Friday, August 30, 2024

Violent Drug Gangs Bring Mayhem to Western Europe


Violent Drug Gangs Bring Mayhem to Western Europe



Organized crime used to be considered a remote threat in much of Western Europe, but ruthless violence by criminal gangs is now rattling the peace in some of the world’s safest societies.
Sweden now has Europe’s highest gun-homicide rate, and the military is helping police fight street gangs. In Denmark, residents of the commune Christiania shut their famed open-air cannabis market after violent gangs took over. In Belgium, armed security forces have started guarding customs trucks carrying seized cocaine to prevent criminals from stealing it back.
One of the most alarming exhibits of what the 21st-century drug trade has wrought upon long-peaceful European societies came earlier this year in the Netherlands, long known for its tolerant attitude toward recreational drugs. 
Dutch drug kingpin Ridouan Taghi was considered so dangerous that he was tried in a warehouse-turned-bunker in Amsterdam, guarded by hundreds of masked special forces and drones circling overhead to prevent a prison break. When the judges pronounced him guilty of involvement in five murders and two attempted killings, their faces were hidden and their names weren’t revealed.
“He has managed to strike fear in the minds of people,” said Dutch lawmaker Ulysse Ellian about Taghi, who was sentenced to life in prison. 
During the six-year legal proceeding that led to Taghi’s conviction, three people linked to the state’s star witness were shot dead in the streets of Amsterdam: his brother, his lawyer and a well-known crime journalist who had joined the witness’s legal team.
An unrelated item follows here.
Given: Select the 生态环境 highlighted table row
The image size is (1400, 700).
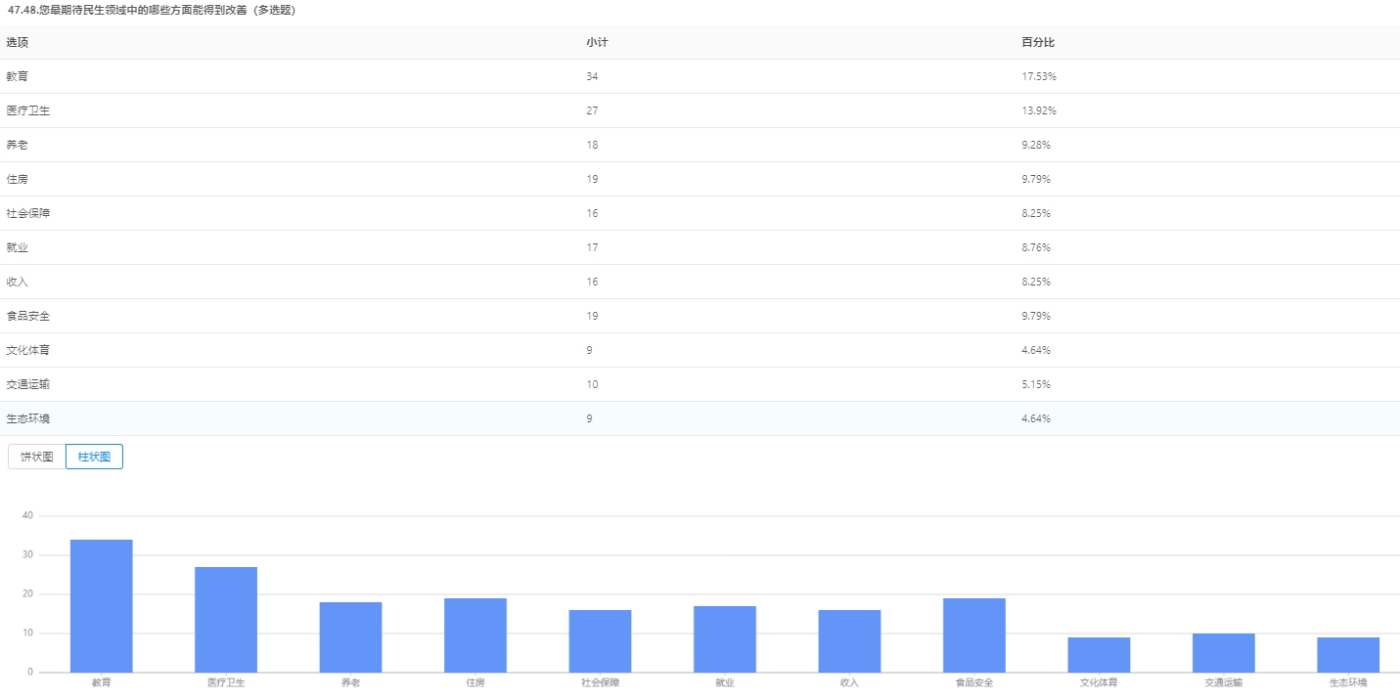Looking at the screenshot, I should [x=700, y=418].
“We have seen murders before. What’s new about Taghi is that he also targets individuals who are not part of the criminal underworld: the brother of the star witness, a lawyer, a journalist,” said Robby Roks, associate professor of criminology at the Erasmus School of Law in Rotterdam. The case, he said, “raises all these questions about what these criminals with seemingly unlimited resources can do from prison.” 
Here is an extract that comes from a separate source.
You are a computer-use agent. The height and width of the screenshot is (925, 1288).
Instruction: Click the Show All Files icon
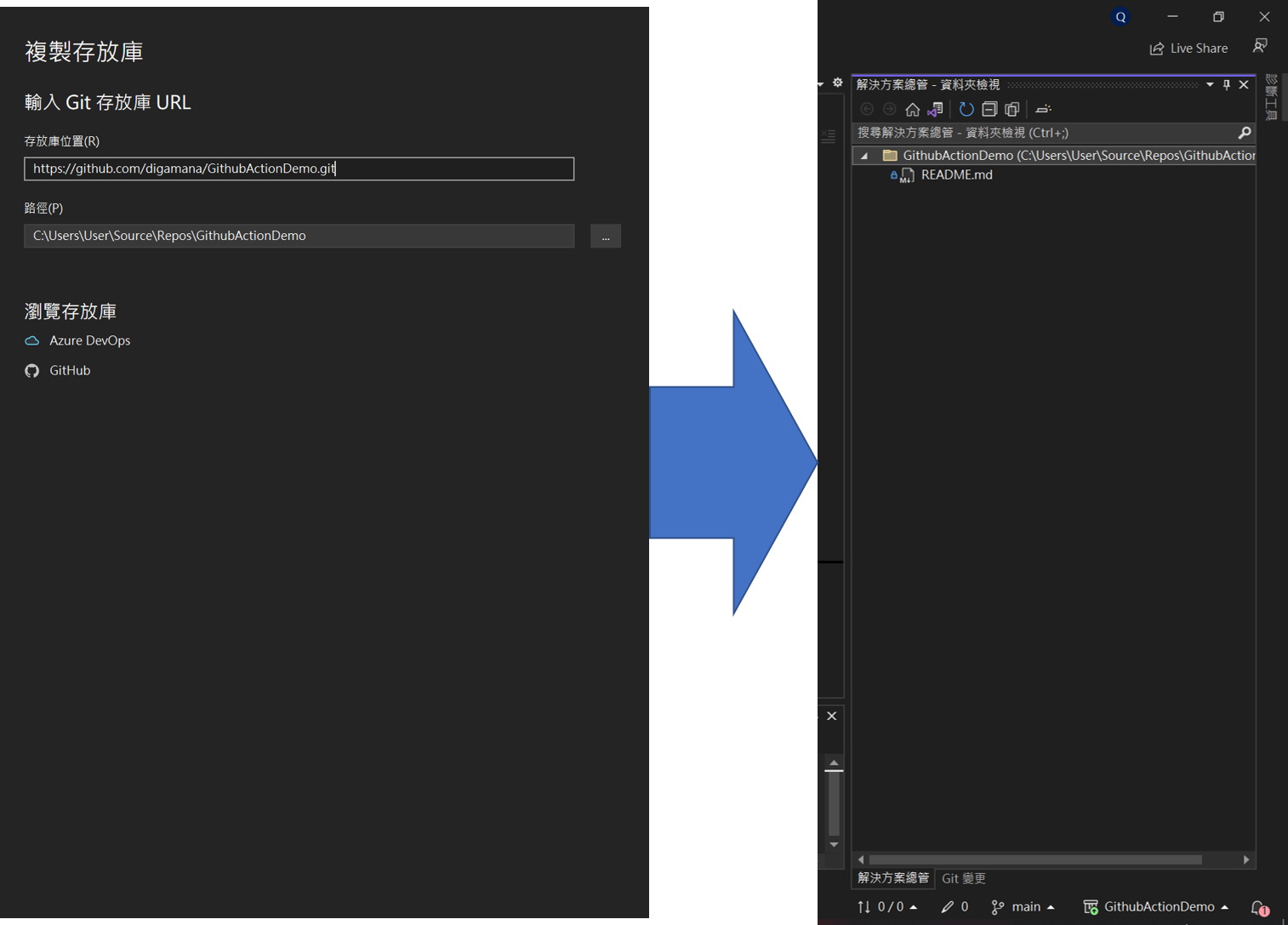1012,109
Late last month, Taghi’s 23-year-old son, Faissal, was extradited from the United Arab Emirates at the request of Dutch authorities on suspicions of participating in a criminal organization involved in international drug trafficking, money laundering and preparing violent crimes. He is now locked up in the same maximum-security prison as his father.
Ellian, a newly elected member of parliament, is pressing for dangerous prisoners to be cut off from other inmates and people outside. Without fast action “we’re taking huge risks,” he said. “The more of these top guys you arrest, the more urgent it becomes.”
recent report by Europol, the law enforcement arm of the European Union, and EMCDDA, the EU’s drug agency, said several European countries are suffering “unprecedented levels of drug market-related violence, including killings, torture, kidnappings and intimidation.” The report identified 821 serious criminal networks active in the EU, with more than 25,000 members.
The EU now considers organized crime a threat to European societies on par with terrorism. 
“Violence is destabilizing society and the social contract we have known,” said Europol deputy spokesperson Claire Georges. “It used to be more at transit points, such as airports, and among specific groups. Now, violence is increasingly spilling onto the streets with the risk of civilians being hurt.”
Europol attributes the violence to a globalization of the drug trade, a surge in coca cultivation in Colombia and a fragmentation of the supply chain. Gangs have established a firmer foothold in large European ports, including Rotterdam in the Netherlands and Antwerp-Bruges in Belgium. 
In 2019, cocaine seizures in Europe exceeded those in North America for the first time, according to the United Nations Office on Drugs and Crime. In 2021, the most recent year for which data is available, EU authorities seized more than 300 tons of cocaine, a record.